KOTA BOGOR, Jumat (13/03) suaraindonesia-news.com – Proses kepemilikan tanah tidak hanya berhenti pada transaksi jual beli atau penerimaan warisan. Masyarakat juga perlu melakukan proses balik nama sertipikat tanah sebagai langkah penting untuk memastikan kepastian hukum atas kepemilikan lahan.
Balik nama sertipikat merupakan prosedur hukum untuk mengubah data kepemilikan pada sertipikat tanah dari pemegang hak lama kepada pemegang hak yang baru. Namun dalam praktiknya, masih banyak masyarakat yang menunda proses tersebut karena dianggap rumit.
Padahal, membiarkan sertipikat tanah tetap atas nama pemilik lama dapat menimbulkan berbagai risiko hukum di kemudian hari.
Banyak masyarakat merasa cukup hanya dengan memegang Akta Jual Beli (AJB) atau surat keterangan waris sebagai bukti kepemilikan. Namun secara hukum, bukti kepemilikan tertinggi atas tanah di Indonesia adalah Sertipikat Hak Milik (SHM) yang telah tercantum nama pemilik terbaru.
Beberapa alasan penting mengapa proses balik nama perlu segera dilakukan antara lain untuk memberikan kepastian hukum, mempermudah proses transaksi di masa depan, serta mendukung tertib administrasi pertanahan.
Dengan sertipikat yang telah beralih nama secara resmi, potensi sengketa atau klaim sepihak dari pihak lain, termasuk ahli waris pemilik sebelumnya, dapat dihindari.

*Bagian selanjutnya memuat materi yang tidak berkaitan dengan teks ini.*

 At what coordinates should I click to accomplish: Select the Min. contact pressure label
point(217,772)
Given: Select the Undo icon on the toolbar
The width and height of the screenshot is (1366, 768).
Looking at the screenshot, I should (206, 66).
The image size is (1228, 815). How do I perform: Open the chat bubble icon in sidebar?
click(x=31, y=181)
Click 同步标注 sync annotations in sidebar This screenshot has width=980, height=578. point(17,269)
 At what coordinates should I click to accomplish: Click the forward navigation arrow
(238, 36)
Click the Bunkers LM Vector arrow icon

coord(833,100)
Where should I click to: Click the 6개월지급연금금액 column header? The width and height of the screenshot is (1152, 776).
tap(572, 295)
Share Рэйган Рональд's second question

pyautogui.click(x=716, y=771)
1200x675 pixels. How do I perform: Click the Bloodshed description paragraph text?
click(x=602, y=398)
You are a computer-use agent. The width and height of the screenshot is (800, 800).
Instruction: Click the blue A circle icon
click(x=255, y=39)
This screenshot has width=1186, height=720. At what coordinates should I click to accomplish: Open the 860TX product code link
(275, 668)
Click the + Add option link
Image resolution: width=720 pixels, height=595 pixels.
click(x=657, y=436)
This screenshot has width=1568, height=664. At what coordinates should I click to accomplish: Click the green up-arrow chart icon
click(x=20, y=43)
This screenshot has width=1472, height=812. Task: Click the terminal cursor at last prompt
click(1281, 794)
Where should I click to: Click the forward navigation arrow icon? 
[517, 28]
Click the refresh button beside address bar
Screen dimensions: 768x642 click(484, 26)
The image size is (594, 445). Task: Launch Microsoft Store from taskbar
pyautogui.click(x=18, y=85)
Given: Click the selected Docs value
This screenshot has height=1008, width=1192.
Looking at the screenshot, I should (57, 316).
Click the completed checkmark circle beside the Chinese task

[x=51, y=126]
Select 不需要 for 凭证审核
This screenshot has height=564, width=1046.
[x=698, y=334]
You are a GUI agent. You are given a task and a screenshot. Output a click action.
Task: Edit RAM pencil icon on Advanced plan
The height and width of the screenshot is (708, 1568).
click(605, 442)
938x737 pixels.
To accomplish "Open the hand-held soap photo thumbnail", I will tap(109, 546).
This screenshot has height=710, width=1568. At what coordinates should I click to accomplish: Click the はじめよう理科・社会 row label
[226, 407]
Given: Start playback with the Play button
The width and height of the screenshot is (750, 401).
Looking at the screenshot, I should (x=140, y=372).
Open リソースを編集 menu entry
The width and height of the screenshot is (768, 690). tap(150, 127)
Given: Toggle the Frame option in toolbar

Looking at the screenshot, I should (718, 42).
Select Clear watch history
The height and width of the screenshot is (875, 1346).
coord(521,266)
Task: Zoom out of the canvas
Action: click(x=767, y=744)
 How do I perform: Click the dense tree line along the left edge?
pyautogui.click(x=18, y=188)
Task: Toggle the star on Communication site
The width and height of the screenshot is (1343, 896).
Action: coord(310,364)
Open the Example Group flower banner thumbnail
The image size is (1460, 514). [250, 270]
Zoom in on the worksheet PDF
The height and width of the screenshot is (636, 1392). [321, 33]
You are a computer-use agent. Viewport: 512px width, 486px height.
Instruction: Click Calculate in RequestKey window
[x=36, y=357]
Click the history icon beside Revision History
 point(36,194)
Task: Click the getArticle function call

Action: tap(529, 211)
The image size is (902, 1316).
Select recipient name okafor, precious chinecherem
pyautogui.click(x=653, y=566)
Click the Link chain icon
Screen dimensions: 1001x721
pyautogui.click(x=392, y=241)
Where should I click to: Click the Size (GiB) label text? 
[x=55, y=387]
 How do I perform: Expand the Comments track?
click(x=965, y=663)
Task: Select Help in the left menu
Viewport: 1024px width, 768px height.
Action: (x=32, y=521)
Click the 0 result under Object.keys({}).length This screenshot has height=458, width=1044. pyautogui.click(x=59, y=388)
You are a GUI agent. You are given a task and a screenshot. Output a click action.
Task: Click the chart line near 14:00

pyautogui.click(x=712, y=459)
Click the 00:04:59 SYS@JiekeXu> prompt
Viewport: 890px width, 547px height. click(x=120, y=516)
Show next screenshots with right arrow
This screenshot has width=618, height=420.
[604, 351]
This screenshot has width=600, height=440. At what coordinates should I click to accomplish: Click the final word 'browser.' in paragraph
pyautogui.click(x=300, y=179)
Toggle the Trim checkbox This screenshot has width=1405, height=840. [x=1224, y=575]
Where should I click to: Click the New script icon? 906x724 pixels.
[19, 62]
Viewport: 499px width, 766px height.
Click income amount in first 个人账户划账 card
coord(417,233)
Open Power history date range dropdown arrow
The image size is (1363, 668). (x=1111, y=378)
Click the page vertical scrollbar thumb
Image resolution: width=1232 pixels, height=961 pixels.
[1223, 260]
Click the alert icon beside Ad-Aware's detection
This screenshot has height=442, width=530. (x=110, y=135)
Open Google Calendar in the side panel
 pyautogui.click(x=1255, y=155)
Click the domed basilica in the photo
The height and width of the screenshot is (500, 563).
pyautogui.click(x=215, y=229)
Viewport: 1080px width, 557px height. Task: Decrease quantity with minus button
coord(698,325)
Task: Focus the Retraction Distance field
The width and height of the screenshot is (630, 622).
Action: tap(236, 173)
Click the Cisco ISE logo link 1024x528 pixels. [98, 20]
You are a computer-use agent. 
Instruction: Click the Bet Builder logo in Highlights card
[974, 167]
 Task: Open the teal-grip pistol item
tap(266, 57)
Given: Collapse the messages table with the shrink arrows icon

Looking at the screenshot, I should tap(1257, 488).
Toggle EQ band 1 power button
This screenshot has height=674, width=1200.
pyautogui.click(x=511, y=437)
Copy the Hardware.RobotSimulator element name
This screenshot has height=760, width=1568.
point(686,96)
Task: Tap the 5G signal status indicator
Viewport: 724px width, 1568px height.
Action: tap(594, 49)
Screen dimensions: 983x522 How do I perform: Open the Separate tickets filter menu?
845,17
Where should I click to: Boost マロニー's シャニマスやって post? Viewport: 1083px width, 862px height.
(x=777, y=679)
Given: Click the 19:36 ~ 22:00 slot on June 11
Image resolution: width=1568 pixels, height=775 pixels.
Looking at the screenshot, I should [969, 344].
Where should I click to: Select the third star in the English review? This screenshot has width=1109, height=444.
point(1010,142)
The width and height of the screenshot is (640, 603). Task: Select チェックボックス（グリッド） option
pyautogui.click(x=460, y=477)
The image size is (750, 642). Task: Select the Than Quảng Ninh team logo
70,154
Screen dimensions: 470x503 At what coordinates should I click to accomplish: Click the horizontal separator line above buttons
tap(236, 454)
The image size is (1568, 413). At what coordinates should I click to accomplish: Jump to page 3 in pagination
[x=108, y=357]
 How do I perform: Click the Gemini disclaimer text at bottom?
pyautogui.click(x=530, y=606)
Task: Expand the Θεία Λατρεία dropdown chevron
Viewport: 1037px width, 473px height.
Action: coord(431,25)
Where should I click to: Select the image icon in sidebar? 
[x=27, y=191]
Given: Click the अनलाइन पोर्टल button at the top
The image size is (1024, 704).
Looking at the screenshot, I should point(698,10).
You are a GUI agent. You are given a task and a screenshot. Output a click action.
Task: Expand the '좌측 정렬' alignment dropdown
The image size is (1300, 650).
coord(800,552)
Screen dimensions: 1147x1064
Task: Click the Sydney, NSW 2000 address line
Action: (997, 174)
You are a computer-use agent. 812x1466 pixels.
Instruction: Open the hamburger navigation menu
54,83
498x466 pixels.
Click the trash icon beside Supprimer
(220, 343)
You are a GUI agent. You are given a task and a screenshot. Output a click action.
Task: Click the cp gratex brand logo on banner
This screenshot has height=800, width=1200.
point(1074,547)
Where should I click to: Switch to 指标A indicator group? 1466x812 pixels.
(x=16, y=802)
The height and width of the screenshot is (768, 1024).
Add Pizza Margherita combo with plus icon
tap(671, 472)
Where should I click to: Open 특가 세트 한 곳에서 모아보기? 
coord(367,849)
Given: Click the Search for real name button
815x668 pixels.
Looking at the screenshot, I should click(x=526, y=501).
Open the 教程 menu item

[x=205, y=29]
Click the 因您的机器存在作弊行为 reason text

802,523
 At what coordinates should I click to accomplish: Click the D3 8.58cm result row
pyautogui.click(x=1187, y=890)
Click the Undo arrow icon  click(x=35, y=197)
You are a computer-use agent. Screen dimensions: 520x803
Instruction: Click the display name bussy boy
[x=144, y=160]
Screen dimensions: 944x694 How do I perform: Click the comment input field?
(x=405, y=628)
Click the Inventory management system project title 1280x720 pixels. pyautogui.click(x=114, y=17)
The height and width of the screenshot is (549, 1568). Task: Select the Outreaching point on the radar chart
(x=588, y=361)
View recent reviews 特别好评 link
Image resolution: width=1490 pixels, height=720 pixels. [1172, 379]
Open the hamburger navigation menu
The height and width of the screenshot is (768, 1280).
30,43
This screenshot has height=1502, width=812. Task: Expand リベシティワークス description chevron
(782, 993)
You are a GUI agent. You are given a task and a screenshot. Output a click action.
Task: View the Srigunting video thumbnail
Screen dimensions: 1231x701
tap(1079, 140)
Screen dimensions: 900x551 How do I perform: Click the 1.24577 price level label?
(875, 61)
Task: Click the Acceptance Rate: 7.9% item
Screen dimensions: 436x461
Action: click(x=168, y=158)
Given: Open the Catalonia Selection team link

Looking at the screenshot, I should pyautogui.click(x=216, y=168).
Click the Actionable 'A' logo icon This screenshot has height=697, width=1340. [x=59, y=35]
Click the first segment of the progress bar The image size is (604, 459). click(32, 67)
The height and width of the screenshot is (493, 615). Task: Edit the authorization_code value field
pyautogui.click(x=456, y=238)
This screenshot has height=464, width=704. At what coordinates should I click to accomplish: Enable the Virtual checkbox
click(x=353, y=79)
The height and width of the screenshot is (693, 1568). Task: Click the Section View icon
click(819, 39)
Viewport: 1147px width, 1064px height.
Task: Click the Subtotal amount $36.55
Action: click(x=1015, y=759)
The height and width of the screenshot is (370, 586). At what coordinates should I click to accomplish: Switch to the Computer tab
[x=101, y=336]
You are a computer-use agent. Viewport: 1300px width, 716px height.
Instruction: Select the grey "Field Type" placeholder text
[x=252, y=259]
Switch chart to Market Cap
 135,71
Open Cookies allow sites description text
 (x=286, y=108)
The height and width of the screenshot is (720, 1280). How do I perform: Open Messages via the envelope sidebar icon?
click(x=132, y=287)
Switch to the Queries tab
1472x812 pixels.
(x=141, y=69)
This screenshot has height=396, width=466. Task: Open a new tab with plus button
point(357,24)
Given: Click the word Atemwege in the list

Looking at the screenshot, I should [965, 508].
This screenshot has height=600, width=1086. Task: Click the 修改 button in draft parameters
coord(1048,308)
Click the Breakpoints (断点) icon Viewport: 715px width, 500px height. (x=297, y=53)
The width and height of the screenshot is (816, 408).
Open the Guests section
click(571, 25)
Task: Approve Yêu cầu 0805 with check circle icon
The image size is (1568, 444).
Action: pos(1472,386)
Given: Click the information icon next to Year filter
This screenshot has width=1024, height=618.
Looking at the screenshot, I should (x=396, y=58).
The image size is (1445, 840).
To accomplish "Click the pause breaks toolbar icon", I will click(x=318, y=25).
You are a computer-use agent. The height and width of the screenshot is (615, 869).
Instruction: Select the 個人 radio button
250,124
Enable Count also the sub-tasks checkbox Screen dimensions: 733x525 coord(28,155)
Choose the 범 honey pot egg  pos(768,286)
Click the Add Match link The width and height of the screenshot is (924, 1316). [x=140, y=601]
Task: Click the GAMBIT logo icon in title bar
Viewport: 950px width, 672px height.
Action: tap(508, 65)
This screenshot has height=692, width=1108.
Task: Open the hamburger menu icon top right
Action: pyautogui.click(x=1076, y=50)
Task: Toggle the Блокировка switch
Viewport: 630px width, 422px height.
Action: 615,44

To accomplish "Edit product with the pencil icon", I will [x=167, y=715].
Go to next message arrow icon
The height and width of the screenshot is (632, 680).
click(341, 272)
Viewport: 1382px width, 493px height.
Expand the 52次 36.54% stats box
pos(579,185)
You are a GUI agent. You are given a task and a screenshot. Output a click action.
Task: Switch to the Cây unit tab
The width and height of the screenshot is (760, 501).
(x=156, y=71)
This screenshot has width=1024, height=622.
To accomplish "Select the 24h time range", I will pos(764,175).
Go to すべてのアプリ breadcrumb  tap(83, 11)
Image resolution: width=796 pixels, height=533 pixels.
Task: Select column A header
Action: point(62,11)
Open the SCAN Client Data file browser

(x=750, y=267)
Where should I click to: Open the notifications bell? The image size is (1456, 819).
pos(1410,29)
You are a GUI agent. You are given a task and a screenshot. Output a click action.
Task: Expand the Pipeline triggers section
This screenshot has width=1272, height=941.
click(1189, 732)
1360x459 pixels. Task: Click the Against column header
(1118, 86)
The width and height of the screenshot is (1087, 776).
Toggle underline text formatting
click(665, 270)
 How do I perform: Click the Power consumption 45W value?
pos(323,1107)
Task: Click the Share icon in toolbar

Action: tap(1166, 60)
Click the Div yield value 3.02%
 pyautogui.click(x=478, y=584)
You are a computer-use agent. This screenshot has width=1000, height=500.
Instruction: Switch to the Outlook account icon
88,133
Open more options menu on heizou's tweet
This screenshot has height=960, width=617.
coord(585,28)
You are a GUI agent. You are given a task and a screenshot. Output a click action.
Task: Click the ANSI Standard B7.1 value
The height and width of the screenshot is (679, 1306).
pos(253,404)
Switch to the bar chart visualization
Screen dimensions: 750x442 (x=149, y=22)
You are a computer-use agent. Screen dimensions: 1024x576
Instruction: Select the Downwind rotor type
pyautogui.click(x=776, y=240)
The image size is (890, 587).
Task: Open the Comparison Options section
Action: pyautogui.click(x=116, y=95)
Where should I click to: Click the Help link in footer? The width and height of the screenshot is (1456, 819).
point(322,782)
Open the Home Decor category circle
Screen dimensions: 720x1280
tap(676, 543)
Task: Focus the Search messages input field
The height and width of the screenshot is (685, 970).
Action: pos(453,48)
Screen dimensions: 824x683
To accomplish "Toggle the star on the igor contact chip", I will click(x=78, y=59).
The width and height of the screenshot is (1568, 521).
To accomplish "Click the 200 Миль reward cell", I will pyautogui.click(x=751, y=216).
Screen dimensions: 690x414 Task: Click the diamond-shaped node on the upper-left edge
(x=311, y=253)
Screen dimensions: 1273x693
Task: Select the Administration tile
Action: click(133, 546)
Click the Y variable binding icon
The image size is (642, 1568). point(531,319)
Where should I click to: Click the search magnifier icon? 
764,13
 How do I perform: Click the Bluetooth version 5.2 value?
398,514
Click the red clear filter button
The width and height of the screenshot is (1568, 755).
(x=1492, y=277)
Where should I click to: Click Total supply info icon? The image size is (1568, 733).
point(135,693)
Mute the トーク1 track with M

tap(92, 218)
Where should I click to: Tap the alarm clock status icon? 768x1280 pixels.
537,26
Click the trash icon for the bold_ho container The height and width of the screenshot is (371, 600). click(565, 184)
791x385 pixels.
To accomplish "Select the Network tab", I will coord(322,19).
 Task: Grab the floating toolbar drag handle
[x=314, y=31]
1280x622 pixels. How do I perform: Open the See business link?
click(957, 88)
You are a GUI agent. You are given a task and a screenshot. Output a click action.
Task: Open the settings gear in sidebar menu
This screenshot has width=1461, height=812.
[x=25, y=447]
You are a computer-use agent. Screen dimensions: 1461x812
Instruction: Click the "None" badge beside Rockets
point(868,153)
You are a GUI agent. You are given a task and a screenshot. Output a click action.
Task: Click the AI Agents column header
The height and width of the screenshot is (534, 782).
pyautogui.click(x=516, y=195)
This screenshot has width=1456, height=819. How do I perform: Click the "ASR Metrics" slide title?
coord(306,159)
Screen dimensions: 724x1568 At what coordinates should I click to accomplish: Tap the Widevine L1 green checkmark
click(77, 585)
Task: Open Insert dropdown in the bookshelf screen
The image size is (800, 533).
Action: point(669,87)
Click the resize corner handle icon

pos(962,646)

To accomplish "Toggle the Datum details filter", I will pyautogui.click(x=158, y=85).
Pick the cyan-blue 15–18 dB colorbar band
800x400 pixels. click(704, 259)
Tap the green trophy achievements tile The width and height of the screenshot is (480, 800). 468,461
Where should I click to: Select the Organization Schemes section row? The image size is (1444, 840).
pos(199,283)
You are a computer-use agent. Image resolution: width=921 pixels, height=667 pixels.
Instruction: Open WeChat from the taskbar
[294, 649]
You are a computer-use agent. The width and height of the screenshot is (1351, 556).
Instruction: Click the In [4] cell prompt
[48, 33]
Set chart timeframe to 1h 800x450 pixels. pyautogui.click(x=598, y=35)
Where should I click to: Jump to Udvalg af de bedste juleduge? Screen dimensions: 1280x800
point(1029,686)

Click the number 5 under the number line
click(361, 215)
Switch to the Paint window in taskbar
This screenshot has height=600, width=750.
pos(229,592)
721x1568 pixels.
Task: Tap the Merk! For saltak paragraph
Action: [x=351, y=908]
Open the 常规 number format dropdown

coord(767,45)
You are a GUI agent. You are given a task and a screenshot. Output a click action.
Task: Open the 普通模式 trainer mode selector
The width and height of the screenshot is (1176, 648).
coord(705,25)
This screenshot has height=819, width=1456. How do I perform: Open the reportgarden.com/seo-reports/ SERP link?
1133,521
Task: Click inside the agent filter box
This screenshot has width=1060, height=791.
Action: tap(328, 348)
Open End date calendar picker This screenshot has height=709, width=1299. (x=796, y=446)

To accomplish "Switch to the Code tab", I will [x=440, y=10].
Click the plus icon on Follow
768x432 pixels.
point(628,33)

Selain itu, apabila tanah tersebut ingin dijual kembali atau dijadikan agunan ke bank, proses administrasi akan menjadi lebih mudah karena status kepemilikannya sudah jelas.
Balik nama sertipikat juga membantu pemerintah dalam melakukan pendataan pertanahan yang lebih akurat.
Kepala Kantor Pertanahan Kota Bogor, Dr. Akhyar Tarfi, mengingatkan masyarakat agar segera mengurus perubahan data kepemilikan setelah terjadi perpindahan hak atas tanah.
“Pastikan tanahmu terdaftar dengan nama yang sah. Jangan sampai niat investasi malah jadi beban masalah hukum di masa depan,” ujar Akhyar Tarfi.
Ia menjelaskan, proses balik nama wajib dilakukan setelah terjadi perpindahan hak yang umumnya disebabkan oleh beberapa hal.
“Proses ini wajib dilakukan segera setelah terjadi perpindahan hak, yang biasanya dipicu oleh: jual beli setelah penandatanganan AJB di depan PPAT, warisan yaitu perpindahan hak dari orang tua atau saudara yang telah meninggal dunia, hibah yaitu pemberian tanah secara sukarela kepada pihak lain, serta tukar menukar yaitu transaksi barter lahan antar pemilik,” pungkasnya.